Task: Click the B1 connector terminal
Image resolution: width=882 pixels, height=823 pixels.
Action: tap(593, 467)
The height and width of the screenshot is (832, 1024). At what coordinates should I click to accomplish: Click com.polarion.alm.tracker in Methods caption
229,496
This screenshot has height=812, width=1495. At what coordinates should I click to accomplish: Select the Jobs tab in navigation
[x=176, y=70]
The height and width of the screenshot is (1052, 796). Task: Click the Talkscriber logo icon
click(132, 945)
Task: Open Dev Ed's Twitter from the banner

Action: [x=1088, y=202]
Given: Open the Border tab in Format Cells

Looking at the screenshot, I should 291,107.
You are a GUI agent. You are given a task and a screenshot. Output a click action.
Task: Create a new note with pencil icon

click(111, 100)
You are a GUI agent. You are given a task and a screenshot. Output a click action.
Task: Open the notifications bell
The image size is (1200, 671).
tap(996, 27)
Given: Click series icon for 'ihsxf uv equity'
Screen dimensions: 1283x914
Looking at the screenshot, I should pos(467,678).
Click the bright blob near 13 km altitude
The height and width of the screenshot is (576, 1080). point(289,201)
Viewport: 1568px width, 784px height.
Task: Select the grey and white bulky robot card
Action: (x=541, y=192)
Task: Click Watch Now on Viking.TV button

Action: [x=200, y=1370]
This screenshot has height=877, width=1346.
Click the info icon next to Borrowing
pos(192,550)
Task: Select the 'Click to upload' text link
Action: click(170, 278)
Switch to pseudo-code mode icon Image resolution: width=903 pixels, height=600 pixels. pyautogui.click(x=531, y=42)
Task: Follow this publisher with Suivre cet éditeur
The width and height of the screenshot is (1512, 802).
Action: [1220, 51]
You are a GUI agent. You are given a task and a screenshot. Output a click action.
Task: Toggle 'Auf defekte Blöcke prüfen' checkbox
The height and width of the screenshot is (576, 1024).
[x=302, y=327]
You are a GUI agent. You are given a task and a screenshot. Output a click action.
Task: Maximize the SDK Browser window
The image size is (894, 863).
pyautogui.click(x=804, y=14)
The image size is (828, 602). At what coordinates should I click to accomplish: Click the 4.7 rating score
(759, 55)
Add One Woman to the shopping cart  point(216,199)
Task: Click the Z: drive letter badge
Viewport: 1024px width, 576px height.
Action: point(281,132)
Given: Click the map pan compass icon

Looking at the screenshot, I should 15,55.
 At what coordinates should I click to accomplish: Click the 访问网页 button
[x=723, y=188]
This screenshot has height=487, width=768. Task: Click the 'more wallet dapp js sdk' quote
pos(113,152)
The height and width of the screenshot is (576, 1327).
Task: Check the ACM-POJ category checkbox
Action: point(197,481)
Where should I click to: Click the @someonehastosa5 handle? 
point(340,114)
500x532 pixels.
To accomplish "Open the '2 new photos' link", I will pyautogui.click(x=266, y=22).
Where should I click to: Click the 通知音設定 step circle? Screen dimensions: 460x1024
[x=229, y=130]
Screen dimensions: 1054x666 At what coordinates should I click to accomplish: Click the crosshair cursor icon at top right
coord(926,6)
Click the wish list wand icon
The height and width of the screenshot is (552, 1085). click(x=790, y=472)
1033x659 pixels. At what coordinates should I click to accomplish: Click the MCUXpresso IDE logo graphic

⁂

The line containing "The image size is (828, 602)." and every line after it, through the end of the records, should be repeated exactly and alone.

**Result of this exercise:**
The image size is (828, 602). At what coordinates should I click to accomplish: Click the 4.7 rating score
(759, 55)
Add One Woman to the shopping cart  point(216,199)
Task: Click the Z: drive letter badge
Viewport: 1024px width, 576px height.
Action: point(281,132)
Given: Click the map pan compass icon

Looking at the screenshot, I should 15,55.
 At what coordinates should I click to accomplish: Click the 访问网页 button
[x=723, y=188]
This screenshot has height=487, width=768. Task: Click the 'more wallet dapp js sdk' quote
pos(113,152)
The height and width of the screenshot is (576, 1327).
Task: Check the ACM-POJ category checkbox
Action: point(197,481)
Where should I click to: Click the @someonehastosa5 handle? 
point(340,114)
500x532 pixels.
To accomplish "Open the '2 new photos' link", I will pyautogui.click(x=266, y=22).
Where should I click to: Click the 通知音設定 step circle? Screen dimensions: 460x1024
[x=229, y=130]
Screen dimensions: 1054x666 At what coordinates should I click to accomplish: Click the crosshair cursor icon at top right
coord(926,6)
Click the wish list wand icon
The height and width of the screenshot is (552, 1085). click(x=790, y=472)
1033x659 pixels. At what coordinates should I click to accomplish: Click the MCUXpresso IDE logo graphic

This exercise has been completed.